We are almost 2 weeks post-op and Dallas is doing much better than last week. It usually takes 2-3 weeks for him to get back to himself relative to sleeping and eating. He is almost back up to what he was eating orally, and is sleeping comfortably again. He is such a happy, delightful baby. You can reliably make him smile or laugh by doing “SOOO BIG,” or by tapping his hands or feet together. He loves taking baths and getting his diaper changed! That’s my boy!
Last week, he had his first eye appointment. I braced myself expecting the worsed, the doctor would for sure tell me he was near blind I was certain. Thankfully, the optometrist was “unimpressed” by Dallas’s coloboma’s and stated how small they were. He indicated very little impact they would have on his vision. He does have stigmatisms in both eyes, which could cause some blurry vision, but this is treatable with glasses down the road if the stigmatisms don’t change by age 1. What a relief. I told the optometrist that this was the best appointment we’ve had in 5 months, and he said he was glad he could give me good news, but he seemed disappointed that Dallas’s wouldn’t be a good “case” for him. C’mon people, seriously.

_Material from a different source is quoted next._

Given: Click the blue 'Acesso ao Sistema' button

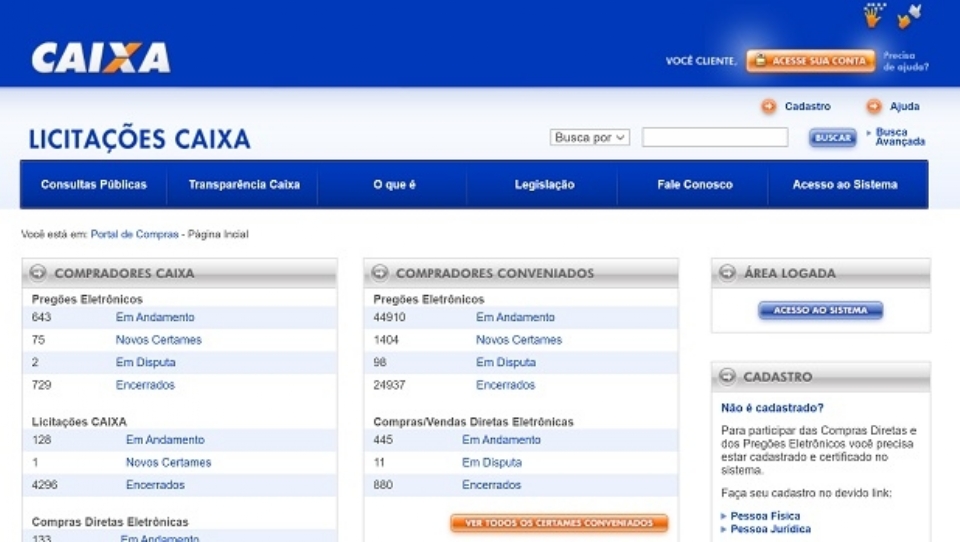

We heard back on the heart CAT scan which showed that the narrowing was not significant enough to warrant surgery at this time and we’ll continue to have ECHO’s every 6 months to keep an eye on it. More good news!
We finally received the genetic confirmation that Dallas does in fact have the CHD7 gene mutation that is found in 75% of CHARGE kids. This doesn’t change anything or tell us anymore that we know already, but it does mean Dallas would have a 50% chance of having a child with CHARGE because he carries the gene. L The geneticist explained the mutation simply like this; the gene basically stops doing its job early. Because this gene is required in so many organ systems, these kids are so widely affected when the gene doesn’t complete its’ job. Explains why many of Dallas's organs were incomplete or are still incomplete....ears, kidneys, heart, etc.
Yesterday Dallas got his 3rd set of ear molds (that attach to his hearing aids). These are the best fit thus far and they aren’t constantly squealing! The bad part is that he is getting old enough now where he realizes they are on his ears, so he likes to pull them out! Hence the cheesy hat in the pic below! It’s not our goal to make him look like little bo peep, but you do what you gotta do.
We are looking forward to showing him off at the Thanksgiving festivities; we have lots of family that has yet to see Dallas in person! However, you’re always thinking about the germs so our goal is to keep him and his sister healthy throughout the holidays.
Oh, I can’t believe I almost forgot this….he has still been maintaining his stats at night and not requiring air support. We will be more excited about this once we can prove it to his pulmonologist. He has a repeat sleep study on December 2nd.